Dataset items

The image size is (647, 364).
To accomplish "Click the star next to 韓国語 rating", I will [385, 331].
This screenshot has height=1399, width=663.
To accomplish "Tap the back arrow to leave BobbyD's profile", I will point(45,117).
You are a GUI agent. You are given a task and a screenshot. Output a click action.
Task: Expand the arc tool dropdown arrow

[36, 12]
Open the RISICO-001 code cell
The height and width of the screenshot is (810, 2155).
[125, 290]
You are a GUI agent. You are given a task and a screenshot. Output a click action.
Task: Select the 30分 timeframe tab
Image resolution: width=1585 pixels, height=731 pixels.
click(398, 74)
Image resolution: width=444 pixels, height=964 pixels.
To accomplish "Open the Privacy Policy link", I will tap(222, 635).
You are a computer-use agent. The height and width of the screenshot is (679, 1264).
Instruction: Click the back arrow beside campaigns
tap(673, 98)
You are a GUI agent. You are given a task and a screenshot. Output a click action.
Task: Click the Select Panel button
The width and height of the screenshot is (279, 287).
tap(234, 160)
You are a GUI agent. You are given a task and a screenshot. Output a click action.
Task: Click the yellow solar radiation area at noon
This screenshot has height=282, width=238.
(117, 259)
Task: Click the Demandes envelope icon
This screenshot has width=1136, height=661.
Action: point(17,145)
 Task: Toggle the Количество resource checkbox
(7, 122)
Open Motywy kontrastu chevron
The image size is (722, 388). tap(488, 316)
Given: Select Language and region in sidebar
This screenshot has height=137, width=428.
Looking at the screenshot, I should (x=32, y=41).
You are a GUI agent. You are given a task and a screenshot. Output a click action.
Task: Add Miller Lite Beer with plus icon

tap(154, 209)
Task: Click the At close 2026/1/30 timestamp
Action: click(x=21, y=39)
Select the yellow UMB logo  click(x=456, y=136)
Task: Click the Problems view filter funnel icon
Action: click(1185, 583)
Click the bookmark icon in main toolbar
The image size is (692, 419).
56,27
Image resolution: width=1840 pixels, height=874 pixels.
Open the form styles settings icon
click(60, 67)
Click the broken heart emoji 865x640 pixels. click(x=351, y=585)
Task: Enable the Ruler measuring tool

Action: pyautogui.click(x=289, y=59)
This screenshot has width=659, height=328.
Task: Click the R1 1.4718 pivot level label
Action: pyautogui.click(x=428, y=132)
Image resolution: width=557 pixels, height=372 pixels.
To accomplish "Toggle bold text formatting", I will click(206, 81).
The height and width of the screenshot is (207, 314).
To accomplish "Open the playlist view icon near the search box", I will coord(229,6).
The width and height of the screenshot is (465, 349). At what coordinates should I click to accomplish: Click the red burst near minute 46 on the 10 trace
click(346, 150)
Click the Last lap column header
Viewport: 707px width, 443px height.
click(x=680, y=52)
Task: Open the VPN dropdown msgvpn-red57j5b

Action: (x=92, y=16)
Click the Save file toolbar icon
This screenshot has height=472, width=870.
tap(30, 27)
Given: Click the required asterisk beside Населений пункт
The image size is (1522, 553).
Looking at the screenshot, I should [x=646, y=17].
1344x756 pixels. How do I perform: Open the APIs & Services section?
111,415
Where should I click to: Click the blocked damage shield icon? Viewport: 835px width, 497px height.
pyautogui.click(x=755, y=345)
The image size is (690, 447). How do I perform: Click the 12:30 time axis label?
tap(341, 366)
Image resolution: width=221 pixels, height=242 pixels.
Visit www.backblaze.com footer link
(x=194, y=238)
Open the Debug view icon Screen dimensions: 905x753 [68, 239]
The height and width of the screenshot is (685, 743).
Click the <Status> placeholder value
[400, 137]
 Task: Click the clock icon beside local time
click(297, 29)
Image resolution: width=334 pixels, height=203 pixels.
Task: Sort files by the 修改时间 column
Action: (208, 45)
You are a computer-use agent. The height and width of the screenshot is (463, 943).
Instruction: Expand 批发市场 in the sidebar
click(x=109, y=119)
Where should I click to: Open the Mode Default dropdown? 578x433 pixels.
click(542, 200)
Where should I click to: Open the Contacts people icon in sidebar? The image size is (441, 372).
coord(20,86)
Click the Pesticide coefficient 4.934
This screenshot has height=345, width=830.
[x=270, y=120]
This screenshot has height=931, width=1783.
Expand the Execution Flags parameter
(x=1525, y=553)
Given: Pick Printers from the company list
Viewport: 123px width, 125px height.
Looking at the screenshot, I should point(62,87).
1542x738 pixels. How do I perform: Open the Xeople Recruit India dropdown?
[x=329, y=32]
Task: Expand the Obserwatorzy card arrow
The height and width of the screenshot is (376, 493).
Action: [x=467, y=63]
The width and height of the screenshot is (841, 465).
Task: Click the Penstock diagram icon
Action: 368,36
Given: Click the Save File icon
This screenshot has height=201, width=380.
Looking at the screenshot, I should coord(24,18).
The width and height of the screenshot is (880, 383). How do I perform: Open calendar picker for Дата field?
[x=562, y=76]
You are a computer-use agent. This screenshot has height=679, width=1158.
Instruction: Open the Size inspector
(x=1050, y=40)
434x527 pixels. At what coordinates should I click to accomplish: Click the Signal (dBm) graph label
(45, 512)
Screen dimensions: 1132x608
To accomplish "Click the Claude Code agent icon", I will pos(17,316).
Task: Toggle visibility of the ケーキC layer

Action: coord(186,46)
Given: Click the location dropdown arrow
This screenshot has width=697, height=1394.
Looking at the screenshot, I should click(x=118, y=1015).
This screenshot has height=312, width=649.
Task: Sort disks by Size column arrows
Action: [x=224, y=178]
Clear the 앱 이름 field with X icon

_ABOUT THIS TASK:_ After counting the lines above that include the word "will", give only the number.

_WRITTEN RESPONSE:_ 6